My arrangement is broadly chronological, although, since the book deals in major themes, I have ranged back and forth in time in each chapter. But there is a general progression. There is a general theme too the change that took place in the sixties from the feudalistic, ordered university that still whispered from her tower, the last enchantments of the middle ages to the new university that has rejected much of the past, without as yet fixing upon a distinctive form.

I apologize to the many friends and associates whom I do not mention as well as to those whom I do. Behind all the events I record lie the loyalty and dedication to the University of Toronto of hundreds of colleagues, both within and outside the university. This is the ultimate grace that no words can encompass.
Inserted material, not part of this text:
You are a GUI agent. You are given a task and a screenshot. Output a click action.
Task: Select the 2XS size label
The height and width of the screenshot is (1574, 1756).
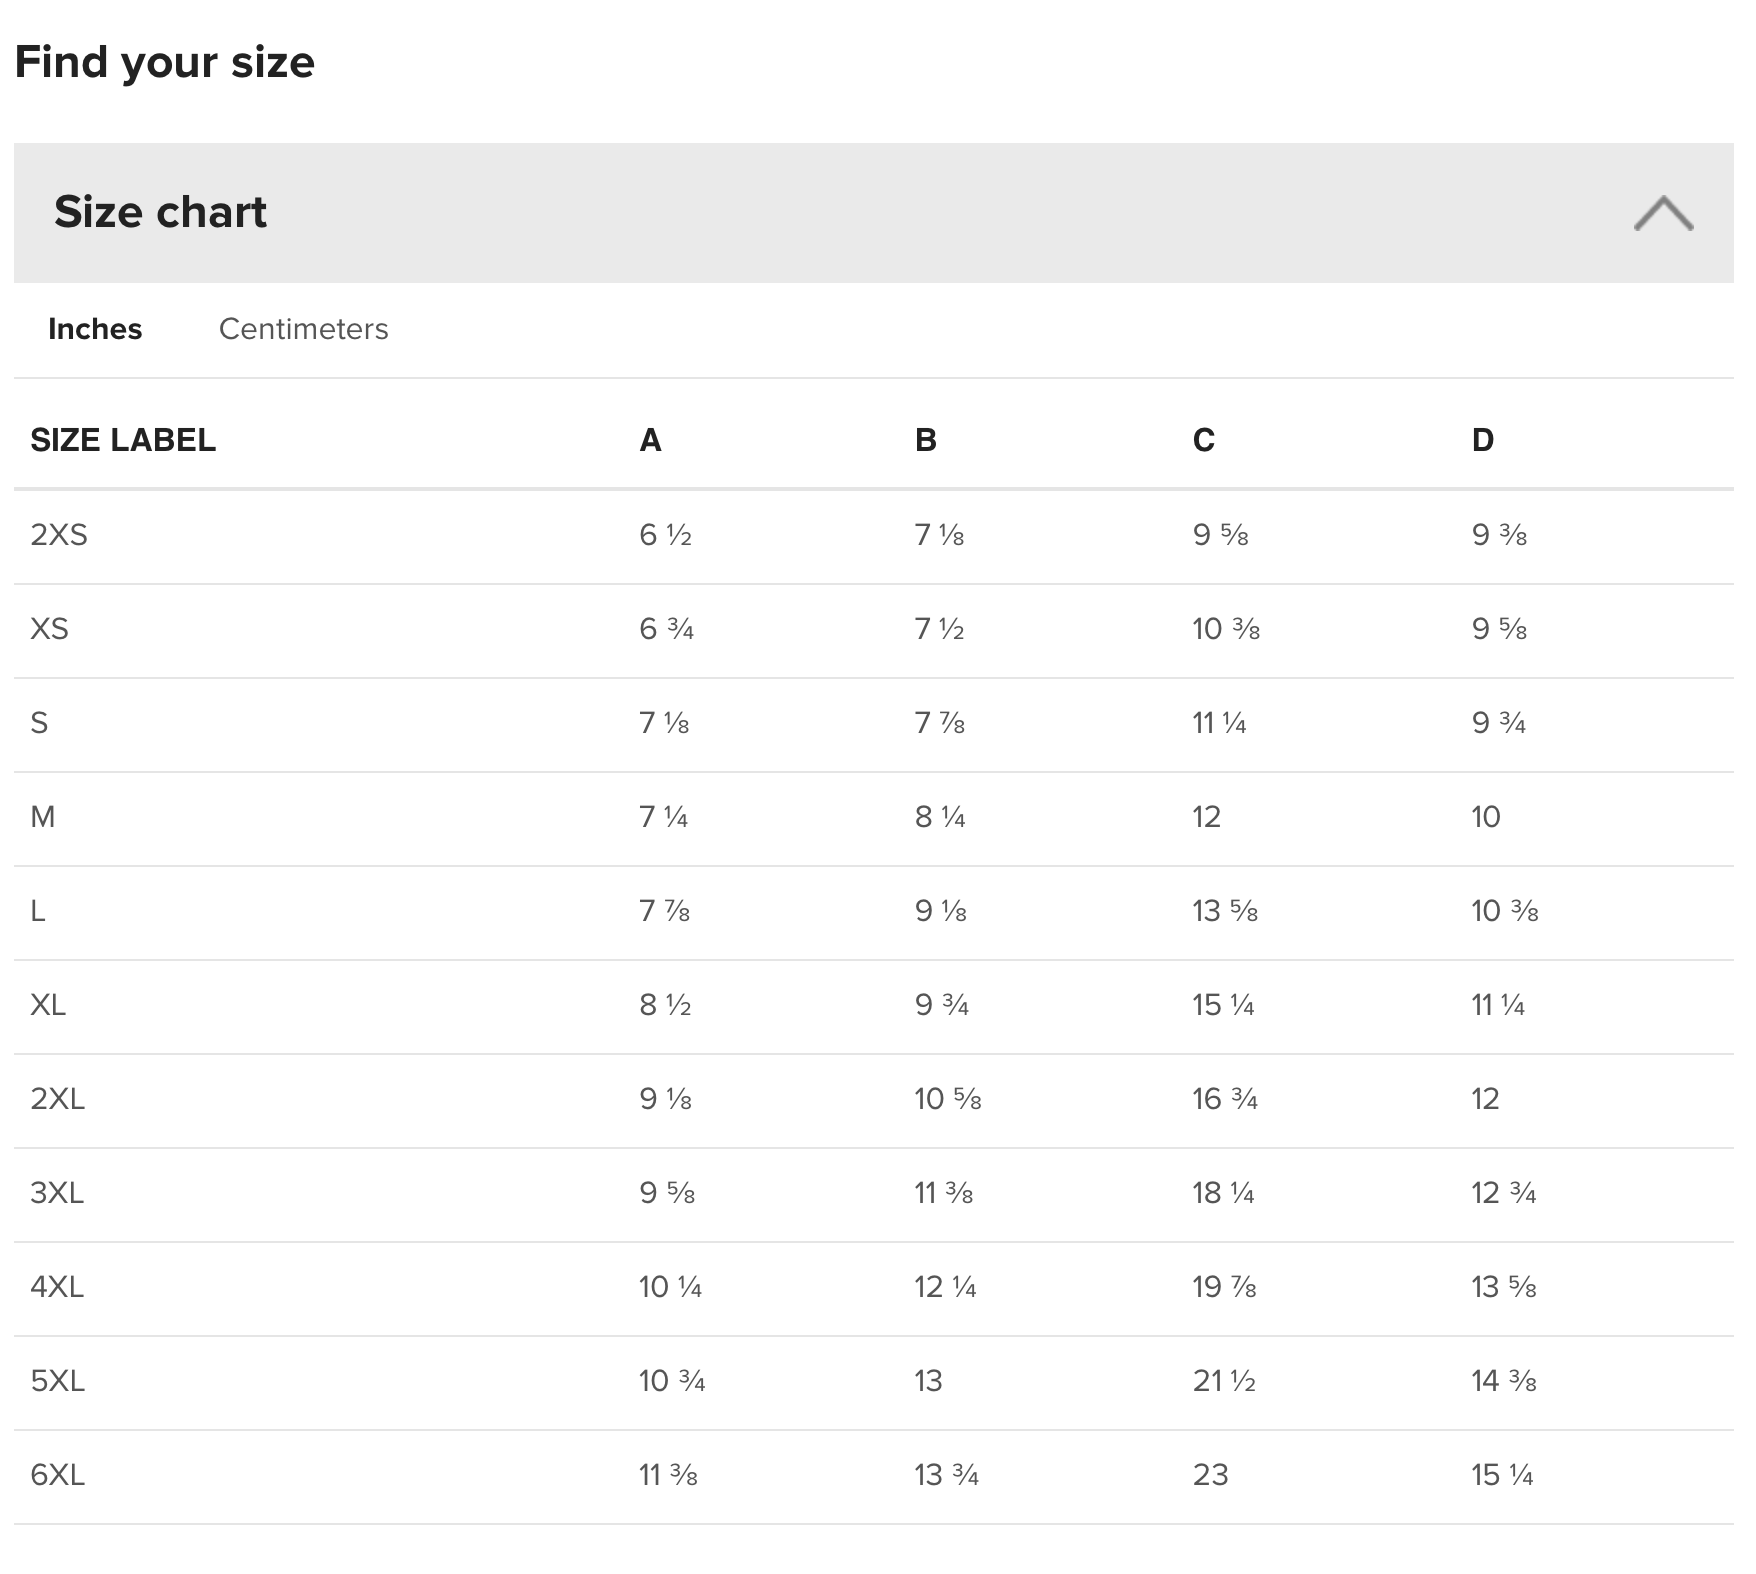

I am grateful to Professor William Walsh of Leeds University, who read and criticized early drafts of the opening chapters; and to my colleague, Professor Robin Harris, with whom for many years I have discussed the ideas and events in this book.

Toronto, March 1974

CLAUDE BISSELL

HALFWAY UP PARNASSUS

1 / The Great Good Place

When I came to the University of Toronto as a freshman in 1932, it was like all Canadian universities, an elitist institution in the sense that admission was restricted to a few narrowly designated groups. The proportion of college-age young people going to university had not changed greatly since the turn of the century, and in 1932 did not exceed four per cent. One could distinguish three principal groups of undergraduates: the first was made up of the children of families that had an established tradition of university attendance, although never for more than two previous generations; the second was made up of the children of families that had prospered conspicuously in the last twenty or thirty years, often immigrant families that had come to Canada only a short time before; the third group was made up of scholarship winners drawn mainly from middle class families of modest means with no previous university associations. The three groups were not exclusive, and students from either of the first two often held a scholarship, thereby reinforcing the process of social and economic selection.

I belonged to the third group. My parents put education only slightly below religion in their hierarchy of values, but to them education did not encompass the university. It was thought to be a special area reserved for the children of the wealthy and a few unusually brilliant students. I was not free to decide to go to university; the decision was forced upon me, so to speak, by the winning of a provincial scholarship. This eventuality had not been anticipated. My high school Runnymede Collegiate Institute was a new one in what was then the suburbs, with no tradition of scholarship, glorying chiefly in a rapid rise to football fame. The school had no special scholarship class, as there often was at the older urban high schools. Indeed, the school authorities had forgotten to submit a scholarship application on my behalf. A late application was accepted, but it seemed to me at the time to be of little significance, since I was sure that I was not a serious competitor. In the school I had a high academic ranking but this, I thought, meant little in the wider provincial context.